**** Text passage ****

In the years since childhood, I have occasionally considered seeking medical help for my addiction. Unfortunately, I have learned that, whereas the medical community aggressively seeks methods to cure socially unacceptable addictions (i.e. drugs and alcohol), it largely ignores ones deemed acceptable or tolerable (i.e. gossip and slothfulness). Some addictions, such as gluttony, it’s true, have moved into a ‘gray’ area reflecting a shifting social attitude, but this heightened attention seems to reflect the growing economic burden to society (i.e. health care costs) rather than the emotional and spiritual burden to the addicts. And this leaves those of us suffering with ‘tolerable’ addictions (like chronic onychophagia) to battle them on our own.

It is my observation that where addiction reigns, sin is close at hand. Yes, I know that it is popular now to speak of the genetic predispositions that bring about addiction. They do exist, I’m sure. We live in a fallen world, and we have all inherited genetic weaknesses, even as we have inherited genetic strengths. But when that addiction “reigns,” sin is always present. The alcoholic who has succumbed to his genetic predisposition manifests that subservience through an excessive consumption of alcohol; the glutton manifests it through an excessive consumption of food; and the gossip manifests it through an excessive spewing of words. And that brings me back to chronic onychophagia.

**** Entries provided ****

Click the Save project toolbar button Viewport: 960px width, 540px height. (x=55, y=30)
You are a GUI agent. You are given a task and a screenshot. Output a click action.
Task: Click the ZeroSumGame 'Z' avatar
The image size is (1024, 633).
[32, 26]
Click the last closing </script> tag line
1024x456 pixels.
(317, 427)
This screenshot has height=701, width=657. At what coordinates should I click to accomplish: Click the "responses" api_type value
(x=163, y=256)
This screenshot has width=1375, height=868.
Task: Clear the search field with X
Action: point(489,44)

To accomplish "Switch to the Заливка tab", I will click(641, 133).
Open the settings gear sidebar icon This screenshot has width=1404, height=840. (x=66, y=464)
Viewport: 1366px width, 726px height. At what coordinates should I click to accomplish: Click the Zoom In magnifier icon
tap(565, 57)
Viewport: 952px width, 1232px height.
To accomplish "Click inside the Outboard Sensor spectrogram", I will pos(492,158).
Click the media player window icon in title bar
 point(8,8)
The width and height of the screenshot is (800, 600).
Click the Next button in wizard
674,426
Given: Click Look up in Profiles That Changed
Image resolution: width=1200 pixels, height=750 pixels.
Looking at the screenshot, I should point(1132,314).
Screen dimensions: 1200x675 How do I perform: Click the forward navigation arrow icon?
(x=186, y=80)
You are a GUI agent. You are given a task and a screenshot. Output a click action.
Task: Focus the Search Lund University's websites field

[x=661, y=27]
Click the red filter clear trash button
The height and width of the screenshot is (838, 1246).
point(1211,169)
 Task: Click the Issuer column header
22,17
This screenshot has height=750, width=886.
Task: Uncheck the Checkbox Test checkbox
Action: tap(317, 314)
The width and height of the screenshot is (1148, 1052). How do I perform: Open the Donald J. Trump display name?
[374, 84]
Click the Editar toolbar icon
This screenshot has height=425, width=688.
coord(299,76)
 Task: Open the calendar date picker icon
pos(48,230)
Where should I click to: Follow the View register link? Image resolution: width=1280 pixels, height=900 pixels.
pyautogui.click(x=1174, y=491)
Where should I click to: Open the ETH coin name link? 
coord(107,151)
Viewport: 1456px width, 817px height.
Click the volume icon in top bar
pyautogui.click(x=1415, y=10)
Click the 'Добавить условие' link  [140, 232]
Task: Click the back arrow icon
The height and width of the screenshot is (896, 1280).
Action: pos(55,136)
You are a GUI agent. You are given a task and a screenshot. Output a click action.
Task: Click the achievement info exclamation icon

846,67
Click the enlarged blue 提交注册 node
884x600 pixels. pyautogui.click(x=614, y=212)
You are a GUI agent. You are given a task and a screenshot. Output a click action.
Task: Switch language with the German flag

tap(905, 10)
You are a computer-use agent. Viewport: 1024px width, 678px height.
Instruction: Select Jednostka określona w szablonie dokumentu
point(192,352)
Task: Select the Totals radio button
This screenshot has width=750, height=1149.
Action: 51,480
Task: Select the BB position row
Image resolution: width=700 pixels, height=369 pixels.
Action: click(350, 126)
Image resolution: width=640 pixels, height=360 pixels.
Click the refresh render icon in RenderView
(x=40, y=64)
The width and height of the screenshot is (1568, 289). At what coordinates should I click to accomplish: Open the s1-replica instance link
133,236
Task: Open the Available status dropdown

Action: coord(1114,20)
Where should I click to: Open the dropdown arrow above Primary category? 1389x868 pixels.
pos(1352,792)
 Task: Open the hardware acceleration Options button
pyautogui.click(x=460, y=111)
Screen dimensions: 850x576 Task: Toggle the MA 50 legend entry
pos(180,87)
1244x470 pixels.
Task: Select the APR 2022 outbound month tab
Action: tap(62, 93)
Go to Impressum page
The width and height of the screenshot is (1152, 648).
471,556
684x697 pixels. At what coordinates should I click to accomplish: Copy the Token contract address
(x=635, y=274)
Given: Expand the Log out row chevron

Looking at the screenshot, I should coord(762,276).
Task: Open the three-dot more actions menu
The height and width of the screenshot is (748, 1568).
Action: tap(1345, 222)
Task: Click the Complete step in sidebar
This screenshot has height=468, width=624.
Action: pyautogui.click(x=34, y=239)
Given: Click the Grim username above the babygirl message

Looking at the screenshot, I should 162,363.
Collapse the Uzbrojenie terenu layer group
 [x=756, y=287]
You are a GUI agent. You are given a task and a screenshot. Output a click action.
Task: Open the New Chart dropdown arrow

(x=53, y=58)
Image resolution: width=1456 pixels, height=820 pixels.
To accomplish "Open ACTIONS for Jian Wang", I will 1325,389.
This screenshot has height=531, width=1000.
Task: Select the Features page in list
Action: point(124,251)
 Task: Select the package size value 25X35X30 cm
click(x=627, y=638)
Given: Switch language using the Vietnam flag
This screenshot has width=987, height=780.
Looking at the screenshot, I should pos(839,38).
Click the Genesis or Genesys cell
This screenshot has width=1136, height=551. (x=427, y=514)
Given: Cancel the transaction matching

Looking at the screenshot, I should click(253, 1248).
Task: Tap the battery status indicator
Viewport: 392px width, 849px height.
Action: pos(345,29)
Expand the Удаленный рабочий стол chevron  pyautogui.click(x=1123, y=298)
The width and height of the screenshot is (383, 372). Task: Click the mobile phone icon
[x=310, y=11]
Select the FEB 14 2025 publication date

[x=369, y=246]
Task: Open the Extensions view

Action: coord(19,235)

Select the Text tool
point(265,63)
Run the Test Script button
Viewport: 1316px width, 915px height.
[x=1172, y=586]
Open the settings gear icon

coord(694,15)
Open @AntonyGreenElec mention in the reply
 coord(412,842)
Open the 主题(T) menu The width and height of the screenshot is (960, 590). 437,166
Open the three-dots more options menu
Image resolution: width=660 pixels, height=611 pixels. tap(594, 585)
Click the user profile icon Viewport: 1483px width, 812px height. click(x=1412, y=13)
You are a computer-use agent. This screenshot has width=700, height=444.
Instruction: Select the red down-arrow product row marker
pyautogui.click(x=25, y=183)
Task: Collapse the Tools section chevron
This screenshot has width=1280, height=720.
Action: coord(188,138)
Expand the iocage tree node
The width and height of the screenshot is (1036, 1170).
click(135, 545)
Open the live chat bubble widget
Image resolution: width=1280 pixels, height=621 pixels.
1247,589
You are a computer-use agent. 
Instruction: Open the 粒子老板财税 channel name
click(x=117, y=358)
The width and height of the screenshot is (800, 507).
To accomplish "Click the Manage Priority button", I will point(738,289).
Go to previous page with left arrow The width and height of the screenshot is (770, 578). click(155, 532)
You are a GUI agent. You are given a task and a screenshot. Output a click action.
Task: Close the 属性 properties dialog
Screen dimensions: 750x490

****

[Problem set]:
A. Answer these questions about the passage on addiction:
(i) Which two addictions does the passage give as examples of ones deemed acceptable or tolerable?
(ii) According to the passage, what does the heightened attention to gluttony seem to reflect?
(iii) Through what does the passage say the gossip manifests subservience?
B. Rewrite the part of the passage on addiction starting at "It is my observation" and ending at "to chronic onychophagia.", with "fallen world" changed to "broken world".
C. Continue the passage on addiction and chronic onychophagia from where it stops.

[Response list]:
A.
(i) Gossip and slothfulness.
(ii) The growing economic burden to society, such as health care costs, rather than the emotional and spiritual burden to the addicts.
(iii) An excessive spewing of words.

B.
It is my observation that where addiction reigns, sin is close at hand. Yes, I know that it is popular now to speak of the genetic predispositions that bring about addiction. They do exist, I’m sure. We live in a broken world, and we have all inherited genetic weaknesses, even as we have inherited genetic strengths. But when that addiction “reigns,” sin is always present. The alcoholic who has succumbed to his genetic predisposition manifests that subservience through an excessive consumption of alcohol; the glutton manifests it through an excessive consumption of food; and the gossip manifests it through an excessive spewing of words. And that brings me back to chronic onychophagia.

C.
Chronic onychophagia is the clinical name f chronic nail biting. It is considered a form of masochistic self-mutilation, and it is far more common that most people realize. It occurs in: 28% of children ages 7-10 years, 44% of adolescents, 20% of young adults, and 5% of older adults. Those who suffer from it often incur great pain, as their nail plates are damaged and their fingertips become overly sensitive. In addition, infections are prone to occur and can be spread through the mouth to the body.

My nail biting has been a source of embarrassment to me my entire life. It has not been something I have wanted to talk about. As I aged, I learned to bite my nails in private and keep my fingers hidden. Yet, the ever-present ache of overly bitten nails was a constant reminder of failure. Still, along the way, I accepted that failure and decided that I was best off neither talking nor thinking about it. I accepted that this was the way things must be and that I would never gain victory over my addiction until heaven. I had submitted to the reign of my addiction.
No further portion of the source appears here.